4.5. Training and Protocol Development

The differences in recommendations between HIV-1 and HIV-2 and the dosing complications, particularly with TB cotreatment and in late pregnancy, pose further challenges to front line staff involved in program implementation in the HIV-2 endemic areas of West Africa. More complicated protocols call for more detailed training of staff. Greater diagnostic ambiguity and a broader range of ART regimens require more complete medical records. Finally patients getting information from various sources, especially long-term nonprogressors, need additional counseling to understand their disease.

5. Summary Recommendations

West African and other programs faced with HIV-2 patients need locally adapted protocols for testing, treatment, monitoring, and stock management in order to be effective. With regards to treatment, the delivery of optimal therapy should be a program goal, and although more complicated, it is achievable within a public health framework, with nurse-led clinics, even where infrastructural or staffing deficits may exist.
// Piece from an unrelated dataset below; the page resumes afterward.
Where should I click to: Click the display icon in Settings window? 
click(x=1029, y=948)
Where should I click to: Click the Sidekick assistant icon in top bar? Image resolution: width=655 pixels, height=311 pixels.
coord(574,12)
For adults with HIV-2 or HIV-1/HIV-2 dual infection without access to ART susceptibility testing, optimal antiretroviral therapies for first- and second-line treatment are suggested in Tables I(a) and I(b). It is hoped that these recommendations will rapidly become obsolete as other agents and drug classes come into wider use in West Africa, and prospective randomized controlled trials of ART in HIV-2 provide more reliable indications of the suitability of specific regimens.

Acknowledgments

T. I. de Silva is supported by a Medical Research Council (UK) Clinical Research Training Fellowship, and S. L. Rowland-Jones is an MRC Research Professor. K. Peterson would like to thank David Katzenstein, Seble Kassaye, and Serge Eholie for several particularly fruitful discussions on sequential ART regimens in West Africa. Most of the authors' practical experience with HIV-2 management has been based in The Gambia, with the support of the MRC, Flemish interuniversity council (VLIR), and the Global Fund, and to the staff and patients of the Genitourinary Medicine clinic the authors wish to express their appreciation. K. Peterson and S. Jallow contributed equally to the manuscript.